JERUSALEM (RNS) — As Valentine’s Day approaches, conversations around love and dating tend to revolve around chemistry, romance and physical attraction. But Aleeza Ben Shalom, a Jewish matchmaker and relationship coach who has facilitated the marriages of more than 200 couples, argues that daters need to focus less on lust and more on shared values and goals and the kind of life they want to build together.
While Ben Shalom — the author of three books about finding your bashert, or soulmate, and the star of the 2023 Netflix reality series “Jewish Matchmaking” — shares this message with all her clients, it takes on extra meaning when prospective partners describe themselves as religiously observant or spiritually inclined. For these daters, Ben Shalom told RNS that the way they practice their religion and express spirituality plays a central role in determining who may be a good match.
“I start with faith-based issues, and then within that, find someone who is an appropriate fit — and then find the personality, the looks, and everything else that’s in alignment with who you are,” said Ben Shalom, whose clients have ranged from secular to “very, very religious.” If the faith-based part doesn’t match, “the personality doesn’t matter, the looks don’t matter, everything else doesn’t matter.”
For example, instead of asking someone who is Jewish whether they are secular or Orthodox, she’ll have them consider their observance practices. That’s because a dater who has no interest in keeping kosher or strictly observing the Sabbath would have a hard time creating a happy life with someone who does. The same would be true of less-observant Hindus, Christians or Muslims dating a person whose life revolves around their temple, church or mosque and who wants to give their children a rigorous religious education.
Even before the first date, single folks should think seriously about their priorities, she said.

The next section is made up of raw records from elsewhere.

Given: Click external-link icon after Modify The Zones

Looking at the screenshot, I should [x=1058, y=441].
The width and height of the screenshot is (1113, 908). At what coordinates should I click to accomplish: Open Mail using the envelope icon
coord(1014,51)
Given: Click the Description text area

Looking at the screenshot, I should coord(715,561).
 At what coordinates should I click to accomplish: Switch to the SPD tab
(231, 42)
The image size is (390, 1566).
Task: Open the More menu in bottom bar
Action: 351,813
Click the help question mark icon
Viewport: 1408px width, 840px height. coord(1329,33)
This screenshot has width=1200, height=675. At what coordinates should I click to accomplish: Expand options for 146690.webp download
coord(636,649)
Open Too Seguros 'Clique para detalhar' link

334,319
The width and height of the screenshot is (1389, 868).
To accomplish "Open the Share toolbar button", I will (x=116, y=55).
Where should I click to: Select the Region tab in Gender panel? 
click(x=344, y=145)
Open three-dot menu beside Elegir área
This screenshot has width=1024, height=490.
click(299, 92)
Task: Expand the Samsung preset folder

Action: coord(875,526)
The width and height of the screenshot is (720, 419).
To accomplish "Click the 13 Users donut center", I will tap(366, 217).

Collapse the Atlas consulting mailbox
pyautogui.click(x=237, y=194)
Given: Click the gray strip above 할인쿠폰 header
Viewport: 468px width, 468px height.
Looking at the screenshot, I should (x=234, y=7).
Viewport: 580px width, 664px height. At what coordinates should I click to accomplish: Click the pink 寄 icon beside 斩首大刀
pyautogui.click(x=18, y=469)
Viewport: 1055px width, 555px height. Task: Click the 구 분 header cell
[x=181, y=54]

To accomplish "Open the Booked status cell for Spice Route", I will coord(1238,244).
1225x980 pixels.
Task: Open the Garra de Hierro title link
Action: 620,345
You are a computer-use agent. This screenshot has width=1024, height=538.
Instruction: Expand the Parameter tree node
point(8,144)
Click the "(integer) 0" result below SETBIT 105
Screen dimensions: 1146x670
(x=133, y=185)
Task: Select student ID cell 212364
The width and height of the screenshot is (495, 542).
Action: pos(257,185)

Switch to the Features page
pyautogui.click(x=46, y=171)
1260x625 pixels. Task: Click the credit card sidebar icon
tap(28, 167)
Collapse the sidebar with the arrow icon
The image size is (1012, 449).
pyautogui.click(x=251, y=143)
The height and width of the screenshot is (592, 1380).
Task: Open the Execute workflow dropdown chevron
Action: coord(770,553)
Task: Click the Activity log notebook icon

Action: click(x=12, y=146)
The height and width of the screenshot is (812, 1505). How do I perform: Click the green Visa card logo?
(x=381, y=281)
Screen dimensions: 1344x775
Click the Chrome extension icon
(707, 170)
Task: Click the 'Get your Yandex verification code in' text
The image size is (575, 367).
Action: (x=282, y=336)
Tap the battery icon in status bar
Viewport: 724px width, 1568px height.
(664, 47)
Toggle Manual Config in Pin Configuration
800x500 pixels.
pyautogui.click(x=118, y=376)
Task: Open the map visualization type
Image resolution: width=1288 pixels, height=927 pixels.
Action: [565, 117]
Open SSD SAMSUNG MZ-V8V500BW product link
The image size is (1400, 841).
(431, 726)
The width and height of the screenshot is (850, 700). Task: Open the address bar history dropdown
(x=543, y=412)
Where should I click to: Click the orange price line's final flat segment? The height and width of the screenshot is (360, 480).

Where they want to live, the kind of community they want to belong to, and how they plan to raise their family “are massive decisions when somebody lives a faith-based life.” And unless the partners share similar lifestyles, goals and dreams, “love isn’t enough” to sustain a relationship in the long term, the matchmaker said: “It comes down to, even though I love you, I’m not going to be able to live with you.”
Ben Shalom, who now lives in Israel, was raised in Pennsylvania and became religious when she was 24 years old. She recalled that when she first became religious, she contacted a Jewish man who also identified as “spiritual” on a dating site. However, she soon discovered that he was not religiously observant and had no interest in becoming observant.
“This means we are totally incompatible,” he replied to her, she remembered. She appreciated his candor and began to look for a partner who more closely matched how she observes Judaism. Eight months later, she was married.
And while no two daters live the same exact lifestyle or have identical goals, Ben Shalom said, shared values give them “a trajectory.”
“It’s like synchronized swimming,” she said. “Chemistry is a moment. Synchronized living is chemistry for a lifetime.”
From her years of matchmaking and reflecting on her own happy marriage, Ben Shalom said the couples who succeed tend to be kind, not rigid, and put effort into verbally communicating with their partner.
“Kindness is the glue in a relationship that holds it together while we’re figuring everything else out,” even during the rough patches, she said. “Flexibility means I know who I am, but I have the ability to be who I am and shift to what’s going on in my relationship.”
For example, when Ben Shalom’s matchmaking business unexpectedly turned into an international phenomenon, it was flexibility that enabled her and her husband to navigate the new reality. “Our agreement has always been that one parent would be home to raise the children, and we always thought it would be me,” she said. “When all this happened, my husband said, ‘I can be a stay-at-home parent.’”
Ben Shalom said verbal communication is what couples tend to struggle with the most. “To communicate to your partner in a loving, sensitive, give-you-the-benefit-doubt kind of way is very hard, especially when you’re feeling really heated about something,” she said. Fortunately, people can improve their communication skills, she said, likening it to learning another language.
And while many religious or spiritually inclined single people worry that prioritizing faith or values is old-fashioned and will limit their chances of finding love, Ben Shalom disagrees.
“It limits your options, and that’s a good thing,” she said. “I want 90% of your dating pool to be filtered out. I really only want you to deal with the top 10% of people that are relevant. It’s a lot like finding the right employee for a job. Does an HR person want to choose from 1,000 applicants? No.”
And if she could redefine Valentine’s Day, Ben Shalom said, she would shift the focus away from red roses and candlelit dinners toward doing something good for someone else — regardless of whether one is single or part of a couple.
“Go volunteer, go to a soup kitchen, go walk dogs in a shelter,” she said. “Go do something. Love is an action. Love is a verb.”